## Texto fornecido
----

Ao humilhar Salvini, região da Itália mostra que a luta contra o fascismo é nas ruas. Por Willy Delvalle

Atualizado em 28 de janeiro de 2020 às 9:22
Matteo Salvini. Foto: Reprodução

Na imprensa europeia, a foto escolhida de Matteo Salvini, o líder da extrema direita italiana, é a mesma: expressão atordoada, mãos sobre a barriga, ele saindo de cena.

Se uma boa parte do mundo está ansiosa para saber como derrotar forças neofascistas que parecem intocáveis, as últimas eleições regionais na Itália indicam um caminho. Foi a região de Emilia-Romagna, no centro-norte do país, que fez o até então imbatível sofrer uma humilhante e estrondosa derrota.

O chefe da Liga, partido de extrema direita italiano, decidiu se retirar da coalizão conflituosa da qual fazia parte no ano passado com o Movimento 5 Estrelas no governo da Itália. Apostava que voltaria ao poder pelas urnas, por meio de uma eleição antecipada.

----

## Material de entrada

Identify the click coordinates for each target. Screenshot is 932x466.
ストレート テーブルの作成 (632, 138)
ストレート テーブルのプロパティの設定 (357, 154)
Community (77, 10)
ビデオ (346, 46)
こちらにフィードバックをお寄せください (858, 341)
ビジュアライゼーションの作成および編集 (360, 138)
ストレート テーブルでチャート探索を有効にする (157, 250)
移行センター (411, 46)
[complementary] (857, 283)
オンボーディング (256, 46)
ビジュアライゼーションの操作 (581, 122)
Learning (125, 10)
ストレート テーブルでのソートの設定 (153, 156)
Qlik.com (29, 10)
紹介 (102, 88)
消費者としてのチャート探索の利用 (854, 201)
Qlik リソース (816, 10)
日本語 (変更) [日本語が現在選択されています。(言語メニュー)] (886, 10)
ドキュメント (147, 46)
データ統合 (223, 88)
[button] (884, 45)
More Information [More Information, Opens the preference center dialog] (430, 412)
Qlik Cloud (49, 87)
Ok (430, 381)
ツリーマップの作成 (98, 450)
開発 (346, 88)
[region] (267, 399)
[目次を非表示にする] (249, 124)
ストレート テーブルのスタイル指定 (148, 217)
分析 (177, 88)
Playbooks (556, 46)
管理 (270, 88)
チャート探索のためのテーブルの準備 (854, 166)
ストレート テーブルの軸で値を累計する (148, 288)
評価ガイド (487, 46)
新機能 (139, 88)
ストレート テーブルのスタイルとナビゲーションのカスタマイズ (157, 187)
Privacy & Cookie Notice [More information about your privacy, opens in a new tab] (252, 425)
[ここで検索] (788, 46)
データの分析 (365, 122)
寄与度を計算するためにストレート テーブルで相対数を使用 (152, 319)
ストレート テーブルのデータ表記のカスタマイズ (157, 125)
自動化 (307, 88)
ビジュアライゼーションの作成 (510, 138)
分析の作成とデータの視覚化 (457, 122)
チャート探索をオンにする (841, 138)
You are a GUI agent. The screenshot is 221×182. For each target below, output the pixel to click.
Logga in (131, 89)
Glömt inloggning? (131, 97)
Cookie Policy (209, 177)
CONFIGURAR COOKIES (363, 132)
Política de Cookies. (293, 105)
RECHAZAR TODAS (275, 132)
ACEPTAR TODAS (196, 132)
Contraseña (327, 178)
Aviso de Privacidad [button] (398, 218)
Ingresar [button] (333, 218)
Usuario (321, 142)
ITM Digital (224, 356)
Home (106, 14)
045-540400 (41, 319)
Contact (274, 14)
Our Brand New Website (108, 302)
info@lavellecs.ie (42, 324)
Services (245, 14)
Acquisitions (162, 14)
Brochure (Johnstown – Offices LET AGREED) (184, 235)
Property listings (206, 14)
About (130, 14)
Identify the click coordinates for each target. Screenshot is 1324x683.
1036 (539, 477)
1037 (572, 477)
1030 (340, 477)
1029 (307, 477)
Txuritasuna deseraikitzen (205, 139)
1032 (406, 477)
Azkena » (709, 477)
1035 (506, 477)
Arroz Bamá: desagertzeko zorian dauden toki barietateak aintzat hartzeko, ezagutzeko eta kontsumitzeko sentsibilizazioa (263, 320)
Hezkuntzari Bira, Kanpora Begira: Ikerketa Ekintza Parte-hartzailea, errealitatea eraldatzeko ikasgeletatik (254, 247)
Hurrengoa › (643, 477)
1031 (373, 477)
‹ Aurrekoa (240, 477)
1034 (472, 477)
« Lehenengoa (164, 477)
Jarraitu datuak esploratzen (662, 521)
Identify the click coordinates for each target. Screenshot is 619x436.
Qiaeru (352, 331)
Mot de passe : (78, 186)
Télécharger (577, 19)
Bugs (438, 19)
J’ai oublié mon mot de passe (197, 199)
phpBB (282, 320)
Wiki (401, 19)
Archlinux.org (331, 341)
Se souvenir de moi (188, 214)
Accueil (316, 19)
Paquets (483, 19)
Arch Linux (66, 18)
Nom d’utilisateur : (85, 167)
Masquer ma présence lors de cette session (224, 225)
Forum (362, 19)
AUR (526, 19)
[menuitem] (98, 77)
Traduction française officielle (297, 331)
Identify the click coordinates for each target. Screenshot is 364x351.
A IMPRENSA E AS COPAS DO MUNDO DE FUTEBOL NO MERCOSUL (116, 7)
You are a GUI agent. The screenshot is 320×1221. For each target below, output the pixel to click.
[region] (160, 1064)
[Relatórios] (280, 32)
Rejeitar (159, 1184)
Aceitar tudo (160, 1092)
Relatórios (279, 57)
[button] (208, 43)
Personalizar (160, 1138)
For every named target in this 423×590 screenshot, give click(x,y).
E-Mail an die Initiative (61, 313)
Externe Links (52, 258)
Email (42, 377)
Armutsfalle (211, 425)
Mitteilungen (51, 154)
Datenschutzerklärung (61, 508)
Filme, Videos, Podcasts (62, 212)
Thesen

----

## Exercícios
[1] Reproduza, sem nenhuma alteração, o trecho do texto sobre a derrota de Salvini que vai de "Na imprensa europeia, a" até "uma eleição antecipada.".
[2] Atualize os registros da linha com "Hurrengoa › (643, 477)" até a linha com "Mot de passe : (78, 186)", ambas incluídas, substituindo "Identify" por "Locate" e mantendo todo o resto igual. Apresente apenas essas linhas.

## Problemas resolvidos
[1]
Na imprensa europeia, a foto escolhida de Matteo Salvini, o líder da extrema direita italiana, é a mesma: expressão atordoada, mãos sobre a barriga, ele saindo de cena.

Se uma boa parte do mundo está ansiosa para saber como derrotar forças neofascistas que parecem intocáveis, as últimas eleições regionais na Itália indicam um caminho. Foi a região de Emilia-Romagna, no centro-norte do país, que fez o até então imbatível sofrer uma humilhante e estrondosa derrota.

O chefe da Liga, partido de extrema direita italiano, decidiu se retirar da coalizão conflituosa da qual fazia parte no ano passado com o Movimento 5 Estrelas no governo da Itália. Apostava que voltaria ao poder pelas urnas, por meio de uma eleição antecipada.

[2]
Hurrengoa › (643, 477)
1031 (373, 477)
‹ Aurrekoa (240, 477)
1034 (472, 477)
« Lehenengoa (164, 477)
Jarraitu datuak esploratzen (662, 521)
Locate the click coordinates for each target. Screenshot is 619x436.
Qiaeru (352, 331)
Mot de passe : (78, 186)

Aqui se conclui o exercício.